▶ **Task goal**: Select every one of the lines below that contains the string "width". Case counts.

▶ **Provided data**:
--------------------------------
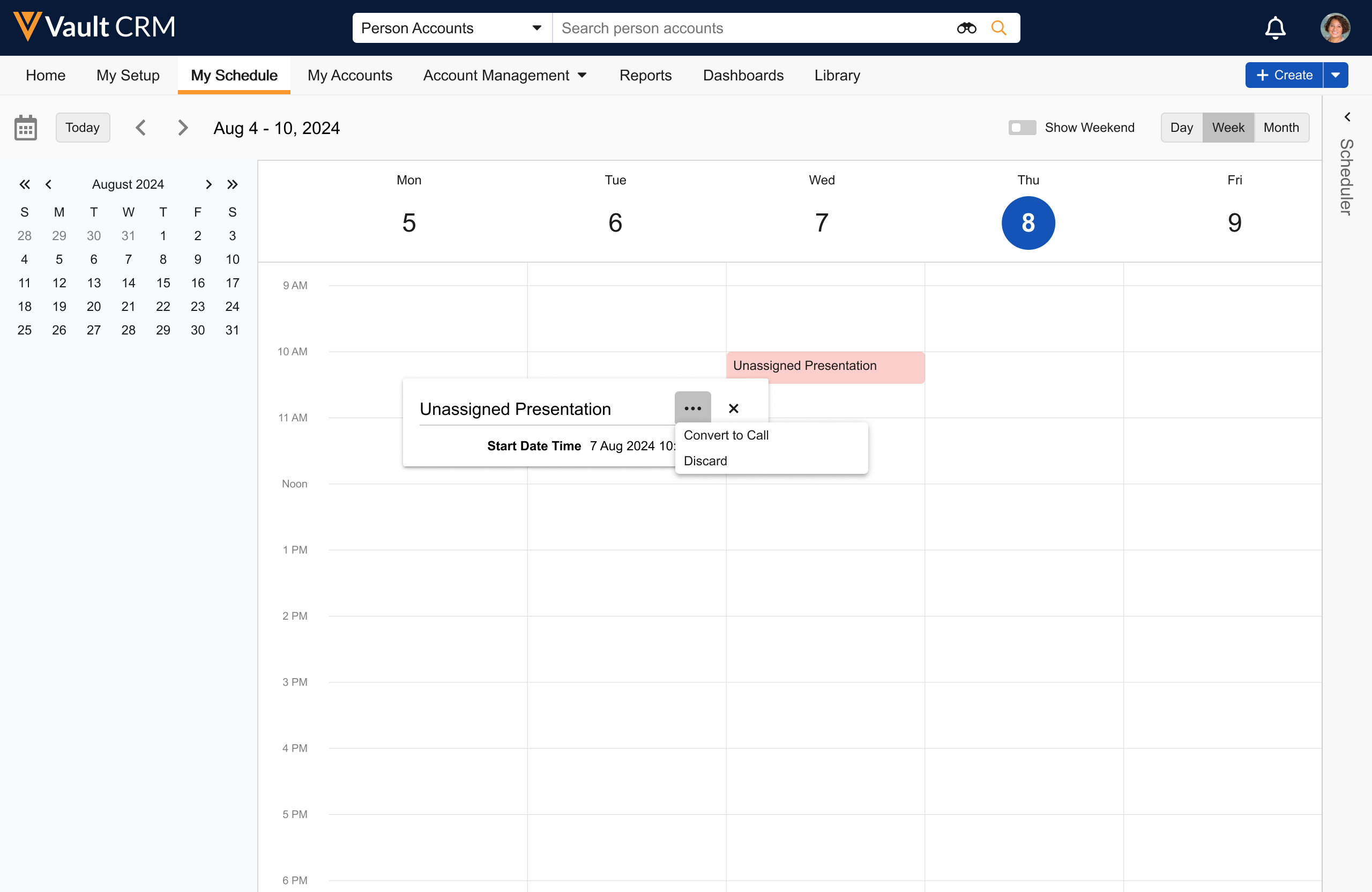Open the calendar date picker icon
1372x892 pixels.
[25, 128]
--------------------------------
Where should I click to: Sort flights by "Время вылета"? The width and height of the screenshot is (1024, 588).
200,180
--------------------------------
▶ **Answer**:
Where should I click to: Sort flights by "Время вылета"? The width and height of the screenshot is (1024, 588).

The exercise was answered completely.